Danach aber darf eine Zeit der Konsolidierung kommen. Eine Nachdenkpause, vielleicht mal ohne voran gegangenen Demonstrationen für eine alternative Medizin, z.B. mit freiwilligen Impfungen statt Zwang, darf sich einstellen. Hinter der scheinbar unbestrittenen Orientierungsmacht der Virologen dämmert inzwischen die Einsicht, dass wir gut daran tun, bei der Annäherung an die Wirklichkeit einen Pluralismus der Sichtweisen hochzuhalten - auch wenn das mitunter Streit bedeuten kann.

Apropos Demonstrationen: Ein wesentlicher Impuls für die Umweltschutzbewegung einst ist die Entdeckung der Erde gewesen.
Ein Blick auf unsere Erde, wie ihn zuvor nur wenige gekannt haben: Unsere Erde als kleiner verwundbarer Lebensraum. Schützenswert.

Das Ziel, das Gewollte, muss attraktiv sein. Ein bloßes Dagegen (z.B. gegen 5G), oder nur etwas zu verhindern, halte ich für eine fehlgeleitete Strategie. Ich will keinen Weltuntergang verhindern, sondern mich für etwas Wertvolles, Lebenswertes, ja für etwas, was mein Leben schön macht, einsetzen. Mitunter streiten, wofür es sich zu streiten lohnt … Das Liebenswerte lieben … nicht zu hassen, wogegen ich sein kann.

Vielleicht brauchen wir eine Entdeckung der Leiblichkeit, des ganzen Menschen mit der Attraktivität natürlich zu leben schlechthin … ?

 

Auch des Schätzens des Lebens und des Respektes wegen, existiert damals wie heute ein Nebeneinander, das ein Miteinander nicht ausschließt.

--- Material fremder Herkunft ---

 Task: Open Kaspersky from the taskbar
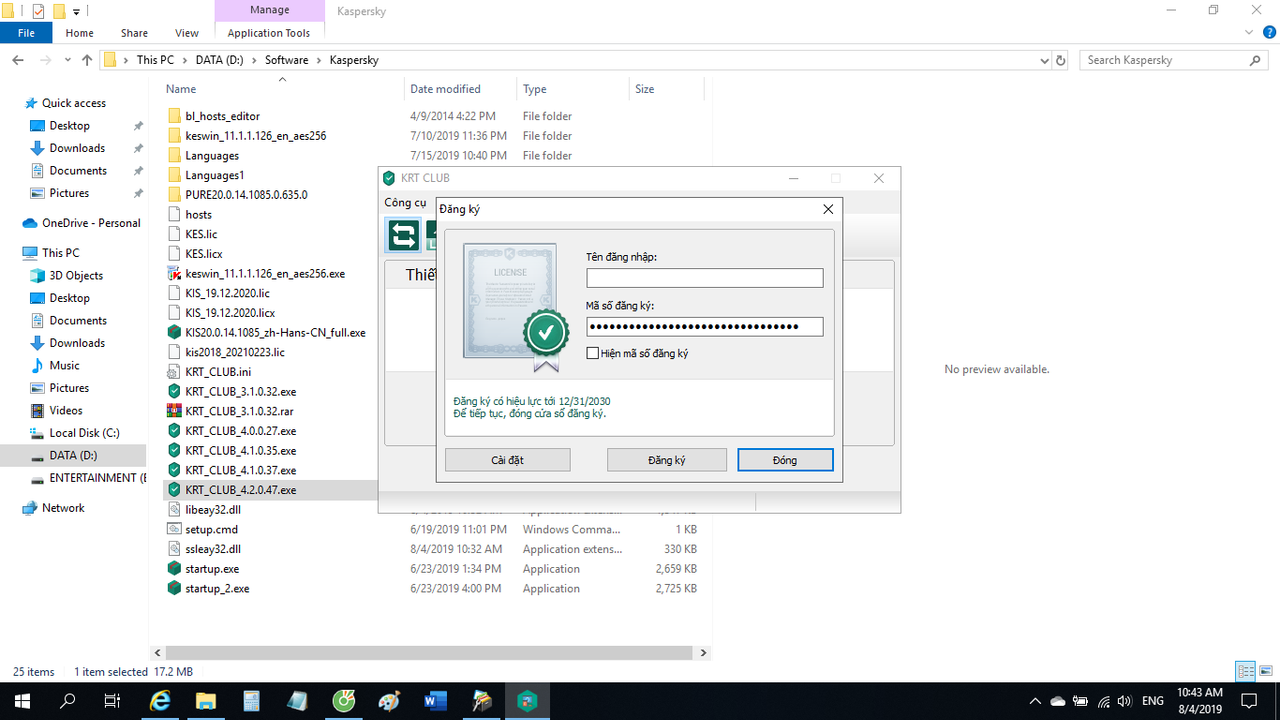527,700
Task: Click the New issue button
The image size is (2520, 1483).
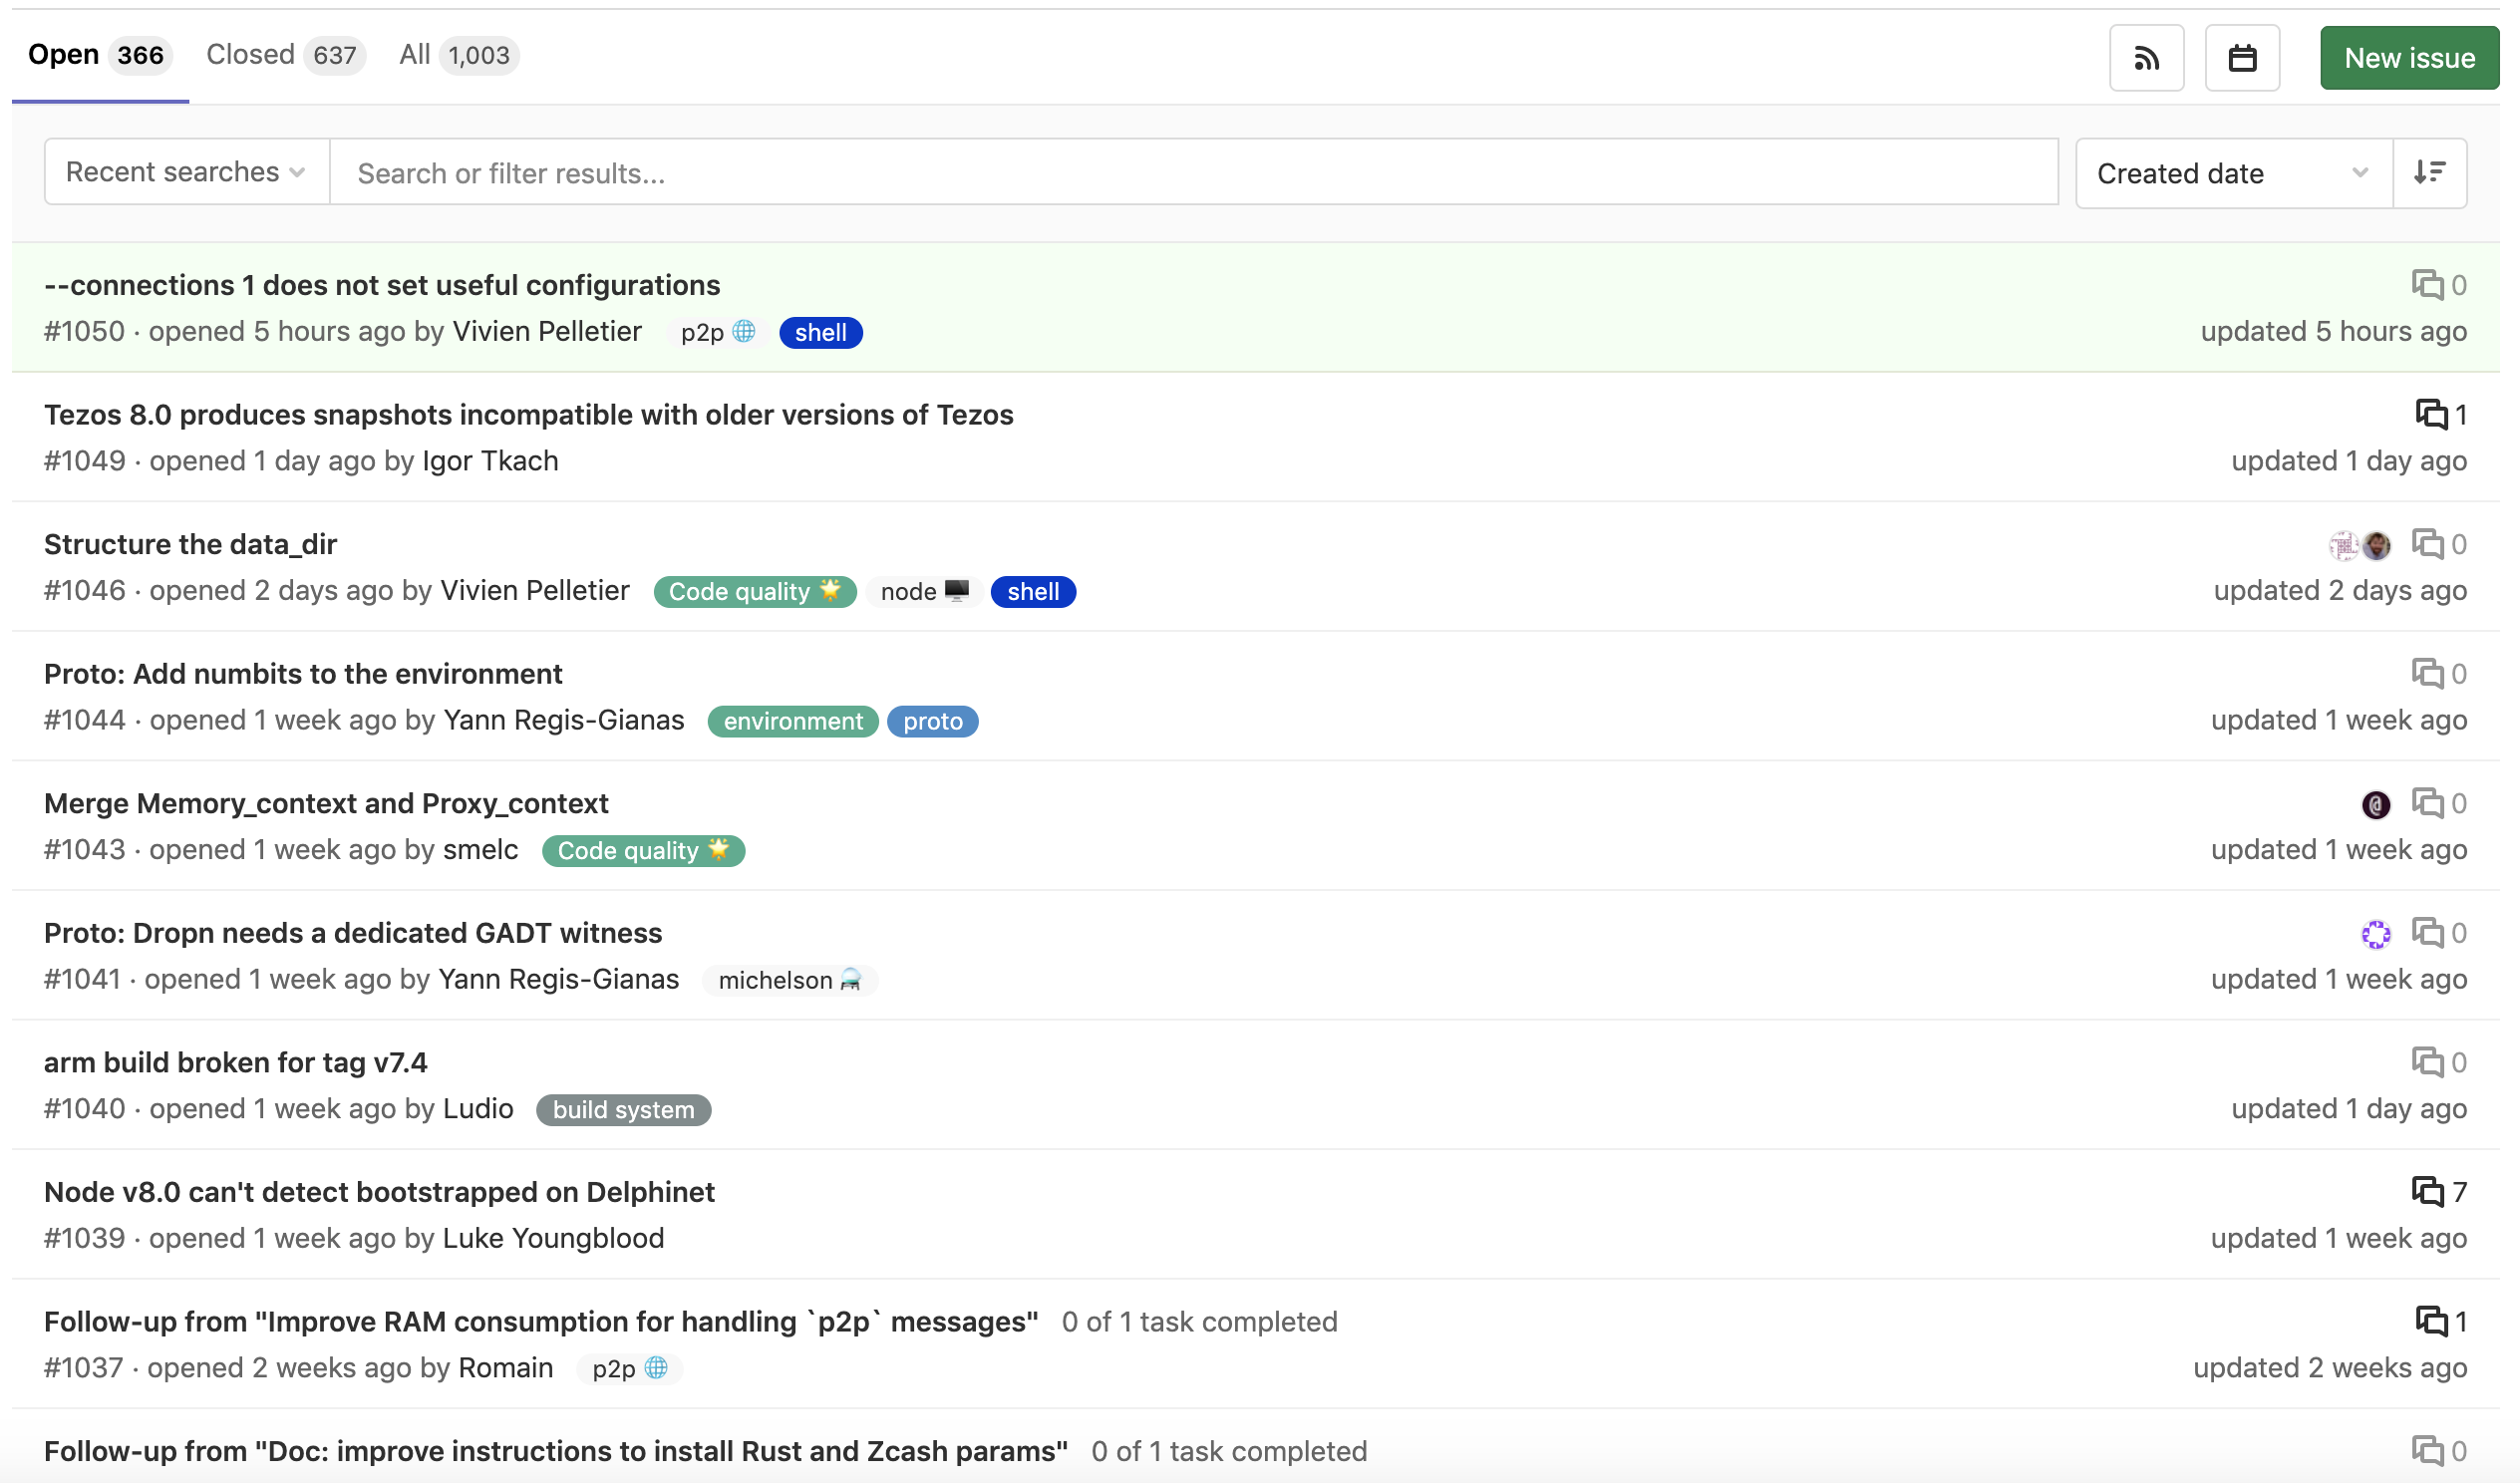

Das sehen wir etwa in der Homöopathie, in der Koexistenz von Wirtschaft und Naturschutz im „sanften Tourismus“, vielleicht auch mal in unser aktuellen Koalitionsregierung, im Ober- und Unterhaus des Parlamentes in Großbritannien (diese Koexistenz von Monarchie und Demokratie halte ich für genial, denn dies ermöglicht bewegte Übergänge), oder eben auch im Klettern, worin drei Glieder einen festen Halt brauchen und mit dem vierten Glied das Weiterbewegen - der Fortschritt - eingeleitet wird.

Ob und welche „Farbe“ sich im Wandel in der Medizin, in Verbindung mit unserer Natur des freien Menschen, einstellen wird, vermag ich noch nicht abzuschätzen, aber jener Fortschritt wird notwendig sein.